Which needs do I have?

As an engineer in his twenties I am concerned with the retirement pay I will get once I retire in 40 years time. In my home country - Spain - the public pension system its a distribution scheme where current retirees pay comes from taxes and contributions to the current workers on the system. In exchange, they get the right to receive a fair retirement pay when they retire. Hence, I have 40 years to boost my savings to the extent possible for when retirement time comes.

In conclusion, I need to ensure I will be able to keep a lifestyle I will be happy with when I will not have my current primary income source. Pension payment its not sure so I need a plan B. This is my need and it establishes my time horizon as an investor, which is a key element when choosing an investing strategy.

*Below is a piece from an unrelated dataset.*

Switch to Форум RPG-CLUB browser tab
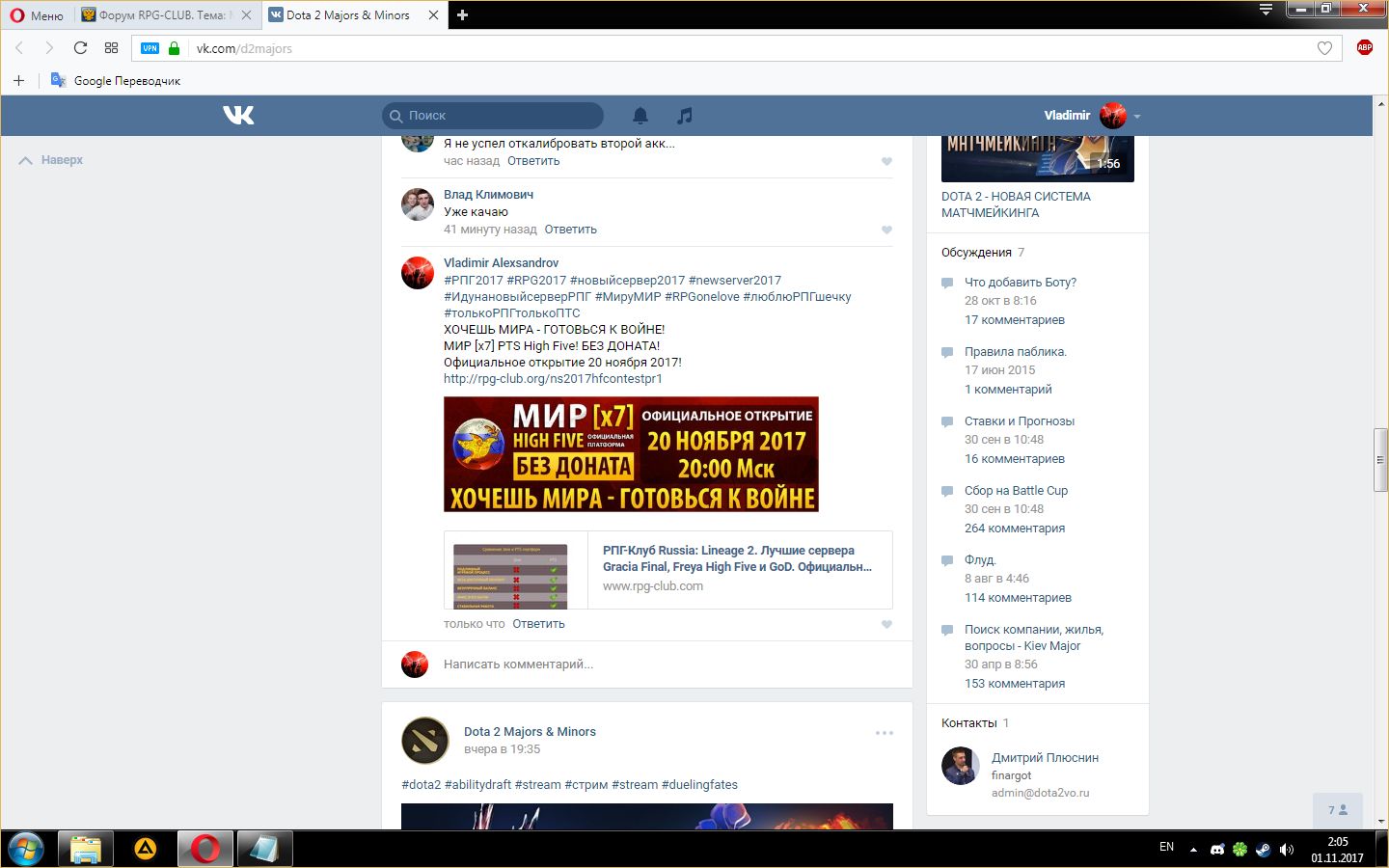 pos(162,14)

How can investing help me fulfill them?

As an individual I decided to start investing to prevent my savings from being cannibalized by the ramping inflation of 2022. Inflation will destroy in the long term the unused savings from my bank account. In 40 years with an average 2 % inflation rate, my savings will be worth less than half of what they are currently worth.

One option I could have to boost my savings would be to find a second job or activity I get paid for. Another option would be to start my own company instead of working for another company in exchange of a salary. However, these two options are active alternatives to boost my savings: they are time and energy consuming.

Therefore, I needed to increase my savings passively, while I work on my regular 9 to 5 job. There are multiple financial instruments with different returns and risk levels. Only the ones which have the potential to provide returns larger than inflation during large periods of time were potential candidates for me.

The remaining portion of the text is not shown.